A hostile power, attempting to extinguish the Jews completely, wipes their nation off the map of the Middle East and renames the region Syria-Palestina. An army destroys Jerusalem and its temple, and deports its people.

These are not the present day nightmares of the Israeli people, but the facts of historical record - as documented in artefacts in the British Museum.

And tonight the museum's director, Neil MacGregor, will urge us to look again at history, to fulfill "our obligation to try to understand ... to ponder the current situation with some of the distance that the long historical view provides".

To mark 250 years to the day since the museum was first opened to the public, MacGregor will give a lecture setting out the urgent role of the museum in today's world. Its job, he says, "is to slow down conclusions, to complicate the questions, to make the hasty judgment harder".

In particular, he alludes to artefacts that cast light on the situation in Gaza: "You have documents here that non-Jews need to remember, to try to think what the world looks like from that perspective," he says. "In the current Babylon exhibition we are showing the cuneiform tablet that documents the Assyrian assault on Jerusalem [in 597BC], the destruction of the first temple and the carrying away of the population.
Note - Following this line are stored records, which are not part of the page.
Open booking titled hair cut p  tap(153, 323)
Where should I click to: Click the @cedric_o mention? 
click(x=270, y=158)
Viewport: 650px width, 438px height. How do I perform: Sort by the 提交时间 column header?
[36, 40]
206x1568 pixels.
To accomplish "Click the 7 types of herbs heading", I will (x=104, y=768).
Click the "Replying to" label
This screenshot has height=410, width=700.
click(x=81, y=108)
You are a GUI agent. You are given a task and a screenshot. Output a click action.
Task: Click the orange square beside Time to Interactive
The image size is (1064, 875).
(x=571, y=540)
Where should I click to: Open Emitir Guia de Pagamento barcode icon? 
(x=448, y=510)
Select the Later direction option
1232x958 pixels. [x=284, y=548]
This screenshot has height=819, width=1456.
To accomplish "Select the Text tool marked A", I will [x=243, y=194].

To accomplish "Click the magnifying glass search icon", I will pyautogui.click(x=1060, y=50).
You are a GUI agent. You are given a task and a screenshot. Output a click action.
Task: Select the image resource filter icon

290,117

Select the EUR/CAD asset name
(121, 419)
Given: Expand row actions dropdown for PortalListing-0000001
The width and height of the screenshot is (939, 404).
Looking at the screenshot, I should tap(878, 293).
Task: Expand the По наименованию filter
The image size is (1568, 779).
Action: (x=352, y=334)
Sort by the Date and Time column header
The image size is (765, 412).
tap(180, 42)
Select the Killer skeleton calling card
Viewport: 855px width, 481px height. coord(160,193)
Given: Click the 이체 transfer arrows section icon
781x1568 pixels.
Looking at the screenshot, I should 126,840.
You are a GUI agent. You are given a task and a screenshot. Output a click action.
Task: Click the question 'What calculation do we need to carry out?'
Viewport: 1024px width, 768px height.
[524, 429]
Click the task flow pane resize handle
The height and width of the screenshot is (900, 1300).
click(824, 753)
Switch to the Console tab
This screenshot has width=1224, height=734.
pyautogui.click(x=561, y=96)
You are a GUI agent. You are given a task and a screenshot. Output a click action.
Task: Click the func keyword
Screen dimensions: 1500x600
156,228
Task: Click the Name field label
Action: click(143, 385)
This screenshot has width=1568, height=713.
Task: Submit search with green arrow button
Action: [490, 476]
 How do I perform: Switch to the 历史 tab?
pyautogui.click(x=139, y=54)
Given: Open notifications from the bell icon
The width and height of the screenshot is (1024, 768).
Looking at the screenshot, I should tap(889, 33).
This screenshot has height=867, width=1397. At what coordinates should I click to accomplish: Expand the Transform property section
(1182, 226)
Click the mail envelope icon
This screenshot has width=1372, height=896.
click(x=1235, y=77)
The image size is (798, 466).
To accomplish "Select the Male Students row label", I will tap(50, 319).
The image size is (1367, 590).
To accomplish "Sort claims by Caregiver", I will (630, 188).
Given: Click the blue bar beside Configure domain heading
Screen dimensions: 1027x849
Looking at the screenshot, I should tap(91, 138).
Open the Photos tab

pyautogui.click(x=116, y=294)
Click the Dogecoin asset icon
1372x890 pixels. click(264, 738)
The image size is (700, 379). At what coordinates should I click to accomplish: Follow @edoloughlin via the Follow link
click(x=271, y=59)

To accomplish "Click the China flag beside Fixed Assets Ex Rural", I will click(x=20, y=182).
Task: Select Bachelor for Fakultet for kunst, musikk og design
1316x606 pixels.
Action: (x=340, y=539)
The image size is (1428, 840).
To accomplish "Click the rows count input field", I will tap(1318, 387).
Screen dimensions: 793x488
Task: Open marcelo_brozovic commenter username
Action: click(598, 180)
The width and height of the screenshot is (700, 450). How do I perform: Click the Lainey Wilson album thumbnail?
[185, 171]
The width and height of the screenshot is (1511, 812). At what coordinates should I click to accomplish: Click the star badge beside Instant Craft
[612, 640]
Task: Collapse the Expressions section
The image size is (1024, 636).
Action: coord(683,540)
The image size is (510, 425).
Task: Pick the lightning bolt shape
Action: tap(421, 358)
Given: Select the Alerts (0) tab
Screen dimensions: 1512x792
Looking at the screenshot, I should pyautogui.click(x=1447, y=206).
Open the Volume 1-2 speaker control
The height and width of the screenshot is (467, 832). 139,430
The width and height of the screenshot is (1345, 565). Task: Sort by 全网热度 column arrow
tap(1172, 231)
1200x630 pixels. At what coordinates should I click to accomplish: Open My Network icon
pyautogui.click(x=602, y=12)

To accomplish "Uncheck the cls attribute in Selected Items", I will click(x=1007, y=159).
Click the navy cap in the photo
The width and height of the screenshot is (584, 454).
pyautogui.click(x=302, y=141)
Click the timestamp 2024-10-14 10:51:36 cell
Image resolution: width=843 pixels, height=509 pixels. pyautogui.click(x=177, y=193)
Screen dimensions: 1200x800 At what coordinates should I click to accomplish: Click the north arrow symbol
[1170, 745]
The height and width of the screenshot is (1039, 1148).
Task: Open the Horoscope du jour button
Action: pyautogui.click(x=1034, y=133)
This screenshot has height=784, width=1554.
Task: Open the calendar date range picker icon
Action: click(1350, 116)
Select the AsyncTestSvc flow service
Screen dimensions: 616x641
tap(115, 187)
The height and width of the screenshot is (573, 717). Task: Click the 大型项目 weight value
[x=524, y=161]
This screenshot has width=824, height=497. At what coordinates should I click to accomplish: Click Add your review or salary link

"And in the recent Hadrian exhibition, we exhibited the oldest known inscription, dating from AD139, in which the Romans wiped Judaea off the map, literally [renaming the province Syria-Palestina]. Both those seem to me to be historical events that need to be borne in mind in relation to what's happening now.

He also points to a work of art recently shown by the museum by Laila Shawa, which focuses on the plight of Palestinian children in contemporary Gaza...

Read entire article at Guardian (UK)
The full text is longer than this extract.